Try it: The answer is one number: how many lines in the data below hold "will".

Records:
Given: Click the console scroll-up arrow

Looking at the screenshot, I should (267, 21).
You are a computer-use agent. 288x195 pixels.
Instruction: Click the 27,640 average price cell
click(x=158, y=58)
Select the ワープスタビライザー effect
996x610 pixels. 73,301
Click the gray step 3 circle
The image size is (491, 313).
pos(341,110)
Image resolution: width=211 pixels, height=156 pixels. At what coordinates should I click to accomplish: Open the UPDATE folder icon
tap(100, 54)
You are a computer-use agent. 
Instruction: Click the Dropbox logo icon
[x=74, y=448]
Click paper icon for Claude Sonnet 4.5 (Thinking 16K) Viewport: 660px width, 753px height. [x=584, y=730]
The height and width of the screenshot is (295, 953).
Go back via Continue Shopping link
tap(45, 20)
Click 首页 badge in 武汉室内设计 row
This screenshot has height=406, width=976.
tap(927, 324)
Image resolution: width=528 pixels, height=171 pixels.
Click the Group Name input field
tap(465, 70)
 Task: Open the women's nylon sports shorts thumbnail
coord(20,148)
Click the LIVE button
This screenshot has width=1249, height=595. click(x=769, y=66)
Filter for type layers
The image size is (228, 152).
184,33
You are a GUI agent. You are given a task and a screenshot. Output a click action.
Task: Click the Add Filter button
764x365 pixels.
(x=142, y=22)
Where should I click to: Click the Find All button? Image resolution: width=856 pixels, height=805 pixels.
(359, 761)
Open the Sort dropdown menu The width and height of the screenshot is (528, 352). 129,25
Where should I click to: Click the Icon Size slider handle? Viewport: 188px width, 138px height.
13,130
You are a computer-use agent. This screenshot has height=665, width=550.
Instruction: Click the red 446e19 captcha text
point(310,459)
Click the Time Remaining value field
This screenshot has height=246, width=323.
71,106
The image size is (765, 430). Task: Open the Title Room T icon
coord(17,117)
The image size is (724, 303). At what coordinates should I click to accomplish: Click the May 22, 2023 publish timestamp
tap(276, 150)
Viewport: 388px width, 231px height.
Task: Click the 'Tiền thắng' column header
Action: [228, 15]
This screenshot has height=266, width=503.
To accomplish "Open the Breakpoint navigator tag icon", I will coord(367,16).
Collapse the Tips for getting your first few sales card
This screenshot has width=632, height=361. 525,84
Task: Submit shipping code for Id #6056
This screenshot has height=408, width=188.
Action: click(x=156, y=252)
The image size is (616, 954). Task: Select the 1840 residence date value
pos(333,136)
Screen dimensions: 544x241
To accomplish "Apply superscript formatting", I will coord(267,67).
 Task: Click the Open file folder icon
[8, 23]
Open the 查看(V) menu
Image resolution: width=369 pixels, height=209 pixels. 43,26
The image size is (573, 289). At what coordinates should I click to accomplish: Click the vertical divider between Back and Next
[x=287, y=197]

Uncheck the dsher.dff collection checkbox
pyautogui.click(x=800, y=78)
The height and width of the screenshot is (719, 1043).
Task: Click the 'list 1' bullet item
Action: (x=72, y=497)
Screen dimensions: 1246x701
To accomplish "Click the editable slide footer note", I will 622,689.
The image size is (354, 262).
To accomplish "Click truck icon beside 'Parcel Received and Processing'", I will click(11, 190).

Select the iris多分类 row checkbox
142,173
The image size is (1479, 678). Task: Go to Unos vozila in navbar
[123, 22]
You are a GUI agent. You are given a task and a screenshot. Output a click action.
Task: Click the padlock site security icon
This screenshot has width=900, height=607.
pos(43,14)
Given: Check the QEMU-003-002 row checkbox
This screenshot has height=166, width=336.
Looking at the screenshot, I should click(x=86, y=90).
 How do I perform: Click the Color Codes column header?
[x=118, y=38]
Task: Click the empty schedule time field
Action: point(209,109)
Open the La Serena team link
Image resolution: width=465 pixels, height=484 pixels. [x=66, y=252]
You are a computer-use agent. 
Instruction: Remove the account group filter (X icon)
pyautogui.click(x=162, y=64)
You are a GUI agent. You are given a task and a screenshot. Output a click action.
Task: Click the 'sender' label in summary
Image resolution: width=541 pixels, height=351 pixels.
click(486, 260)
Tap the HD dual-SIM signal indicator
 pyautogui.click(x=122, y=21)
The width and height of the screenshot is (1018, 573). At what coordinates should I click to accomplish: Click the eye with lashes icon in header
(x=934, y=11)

Task response: 4